To meet this need: the database could implement efficient collection types for
Entities.
- Set of entities must be of a single homogeneous Archetype.
- Backed by either Arrays or Hash-Sets.
- Applies operations to all contained elements.
However, I would recommend deferring the design and implementation of this idea
until after the rest of the database is implemented and programmers start
trying to use it, at which point it will become more clear what faculties the
database lacks regarding collections of entities.
Documentation
As the central repository for the data, it makes sense to also store any
descriptions of the data in the database too.
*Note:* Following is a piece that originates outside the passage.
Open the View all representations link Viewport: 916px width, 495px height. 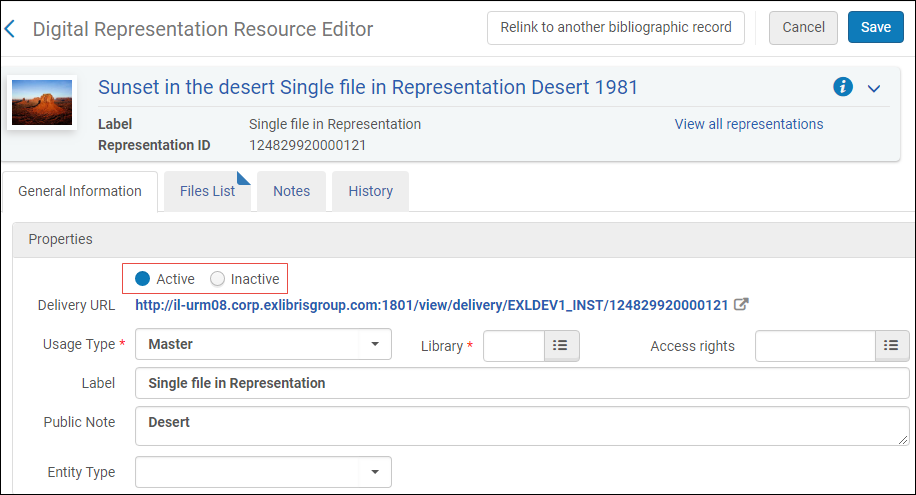[x=749, y=124]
- The programmer can attach user-facing documentation to any Archetype or
Component. The documentation can be as simple text string.
- The database will render user-facing documentation of itself, showing its
database schema, and including all attached documentation.
- Physical units are a special type of documentation, and the database treats
them with a special case.
Introspection
The database will provide an API for inspecting its database schema and all
associated meta-data, at run time.
- The primary motivation for introspection is creating user interfaces
(UI’s). UI programs need to know how the underlying database is organized in
order to effectively present it to the user. By reading the database schema
at run time the UI can be much more flexible and easier to write & maintain.
Hardware Memory Spaces
The database can utilize multiple memory spaces.
- CPU: host only.
- GPU: connected to host, openCL or CUDA?
- Other. The database should be implemented in such a way that it is possible
to add other hardware platforms.
TODO: how is this specified? by default where do things live? what kind of
controls does the programmer/user have over it?
Other Ideas
Grids of Entities
An Archetype could define a regular grid to place Entities on and provide tools
for efficiently working with grids of Entities. For example this could be used
to implement extracellular diffusion at a course granularity.
Temporary Buffers
It might be nice to have your working data be managed by the database, but not
persistently stored. The programmer would be responsible for free’ing it when
they’re done with it, or else it would just sit around like permanent data.
Spatial Partitioning Structures
- For performing fast nearest neighbor searches.
- Requires valid/invalid book keeping.
Linear Systems
- Different solver algorithm than NEURON, might be faster but its not as accurate.
- Requires valid/invalid book keeping.